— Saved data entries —
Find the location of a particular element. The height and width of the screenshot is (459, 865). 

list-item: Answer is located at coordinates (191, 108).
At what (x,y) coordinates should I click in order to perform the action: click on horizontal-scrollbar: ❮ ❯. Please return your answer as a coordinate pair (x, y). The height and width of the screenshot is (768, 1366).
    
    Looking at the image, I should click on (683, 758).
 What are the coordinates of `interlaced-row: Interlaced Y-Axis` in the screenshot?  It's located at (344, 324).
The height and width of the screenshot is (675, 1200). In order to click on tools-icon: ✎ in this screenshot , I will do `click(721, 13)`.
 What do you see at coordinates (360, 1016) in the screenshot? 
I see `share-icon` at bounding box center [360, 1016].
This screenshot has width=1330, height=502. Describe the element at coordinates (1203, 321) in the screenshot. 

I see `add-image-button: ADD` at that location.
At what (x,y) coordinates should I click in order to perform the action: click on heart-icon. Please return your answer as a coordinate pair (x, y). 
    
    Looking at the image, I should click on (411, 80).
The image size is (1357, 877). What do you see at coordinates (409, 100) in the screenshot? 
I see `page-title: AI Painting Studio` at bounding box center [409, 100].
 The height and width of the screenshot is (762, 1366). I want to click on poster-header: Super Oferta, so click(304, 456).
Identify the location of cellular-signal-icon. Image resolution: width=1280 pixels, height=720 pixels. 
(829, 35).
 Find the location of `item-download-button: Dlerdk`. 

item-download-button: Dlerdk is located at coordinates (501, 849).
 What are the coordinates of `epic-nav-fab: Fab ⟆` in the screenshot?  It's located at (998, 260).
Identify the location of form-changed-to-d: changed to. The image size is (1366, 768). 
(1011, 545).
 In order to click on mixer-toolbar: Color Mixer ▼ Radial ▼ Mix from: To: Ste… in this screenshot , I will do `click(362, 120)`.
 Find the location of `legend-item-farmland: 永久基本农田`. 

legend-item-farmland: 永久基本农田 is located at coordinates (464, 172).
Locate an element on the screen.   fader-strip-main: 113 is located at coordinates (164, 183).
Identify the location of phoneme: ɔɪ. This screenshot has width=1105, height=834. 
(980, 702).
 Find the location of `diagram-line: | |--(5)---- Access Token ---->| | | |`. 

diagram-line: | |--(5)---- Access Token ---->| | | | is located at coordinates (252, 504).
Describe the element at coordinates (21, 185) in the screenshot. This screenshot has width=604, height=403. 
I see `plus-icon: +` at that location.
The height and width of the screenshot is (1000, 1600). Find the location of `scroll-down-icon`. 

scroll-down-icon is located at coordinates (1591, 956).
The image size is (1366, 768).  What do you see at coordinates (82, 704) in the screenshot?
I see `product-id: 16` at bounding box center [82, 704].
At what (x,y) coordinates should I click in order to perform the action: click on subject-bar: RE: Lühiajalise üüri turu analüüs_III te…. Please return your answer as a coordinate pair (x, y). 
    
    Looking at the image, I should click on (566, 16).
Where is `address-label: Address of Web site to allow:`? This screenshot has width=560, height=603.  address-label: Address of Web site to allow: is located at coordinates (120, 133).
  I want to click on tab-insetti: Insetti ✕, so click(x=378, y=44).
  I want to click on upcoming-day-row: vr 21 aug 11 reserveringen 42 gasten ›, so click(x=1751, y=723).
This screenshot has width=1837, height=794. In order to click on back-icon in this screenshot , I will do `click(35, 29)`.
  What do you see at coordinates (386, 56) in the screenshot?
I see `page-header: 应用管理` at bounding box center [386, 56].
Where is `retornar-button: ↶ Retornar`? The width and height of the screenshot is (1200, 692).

— Aim of the exercise —
Print all of the items above word for word, without changing anything.

— Problem solution —
Find the location of a particular element. The height and width of the screenshot is (459, 865). 

list-item: Answer is located at coordinates (191, 108).
At what (x,y) coordinates should I click in order to perform the action: click on horizontal-scrollbar: ❮ ❯. Please return your answer as a coordinate pair (x, y). The height and width of the screenshot is (768, 1366).
    
    Looking at the image, I should click on (683, 758).
 What are the coordinates of `interlaced-row: Interlaced Y-Axis` in the screenshot?  It's located at (344, 324).
The height and width of the screenshot is (675, 1200). In order to click on tools-icon: ✎ in this screenshot , I will do `click(721, 13)`.
 What do you see at coordinates (360, 1016) in the screenshot? 
I see `share-icon` at bounding box center [360, 1016].
This screenshot has width=1330, height=502. Describe the element at coordinates (1203, 321) in the screenshot. 

I see `add-image-button: ADD` at that location.
At what (x,y) coordinates should I click in order to perform the action: click on heart-icon. Please return your answer as a coordinate pair (x, y). 
    
    Looking at the image, I should click on (411, 80).
The image size is (1357, 877). What do you see at coordinates (409, 100) in the screenshot? 
I see `page-title: AI Painting Studio` at bounding box center [409, 100].
 The height and width of the screenshot is (762, 1366). I want to click on poster-header: Super Oferta, so click(304, 456).
Identify the location of cellular-signal-icon. Image resolution: width=1280 pixels, height=720 pixels. 
(829, 35).
 Find the location of `item-download-button: Dlerdk`. 

item-download-button: Dlerdk is located at coordinates (501, 849).
 What are the coordinates of `epic-nav-fab: Fab ⟆` in the screenshot?  It's located at (998, 260).
Identify the location of form-changed-to-d: changed to. The image size is (1366, 768). 
(1011, 545).
 In order to click on mixer-toolbar: Color Mixer ▼ Radial ▼ Mix from: To: Ste… in this screenshot , I will do `click(362, 120)`.
 Find the location of `legend-item-farmland: 永久基本农田`. 

legend-item-farmland: 永久基本农田 is located at coordinates (464, 172).
Locate an element on the screen.   fader-strip-main: 113 is located at coordinates (164, 183).
Identify the location of phoneme: ɔɪ. This screenshot has width=1105, height=834. 
(980, 702).
 Find the location of `diagram-line: | |--(5)---- Access Token ---->| | | |`. 

diagram-line: | |--(5)---- Access Token ---->| | | | is located at coordinates (252, 504).
Describe the element at coordinates (21, 185) in the screenshot. This screenshot has width=604, height=403. 
I see `plus-icon: +` at that location.
The height and width of the screenshot is (1000, 1600). Find the location of `scroll-down-icon`. 

scroll-down-icon is located at coordinates (1591, 956).
The image size is (1366, 768).  What do you see at coordinates (82, 704) in the screenshot?
I see `product-id: 16` at bounding box center [82, 704].
At what (x,y) coordinates should I click in order to perform the action: click on subject-bar: RE: Lühiajalise üüri turu analüüs_III te…. Please return your answer as a coordinate pair (x, y). 
    
    Looking at the image, I should click on (566, 16).
Where is `address-label: Address of Web site to allow:`? This screenshot has width=560, height=603.  address-label: Address of Web site to allow: is located at coordinates (120, 133).
  I want to click on tab-insetti: Insetti ✕, so click(x=378, y=44).
  I want to click on upcoming-day-row: vr 21 aug 11 reserveringen 42 gasten ›, so click(x=1751, y=723).
This screenshot has width=1837, height=794. In order to click on back-icon in this screenshot , I will do `click(35, 29)`.
  What do you see at coordinates (386, 56) in the screenshot?
I see `page-header: 应用管理` at bounding box center [386, 56].
Where is `retornar-button: ↶ Retornar`? The width and height of the screenshot is (1200, 692).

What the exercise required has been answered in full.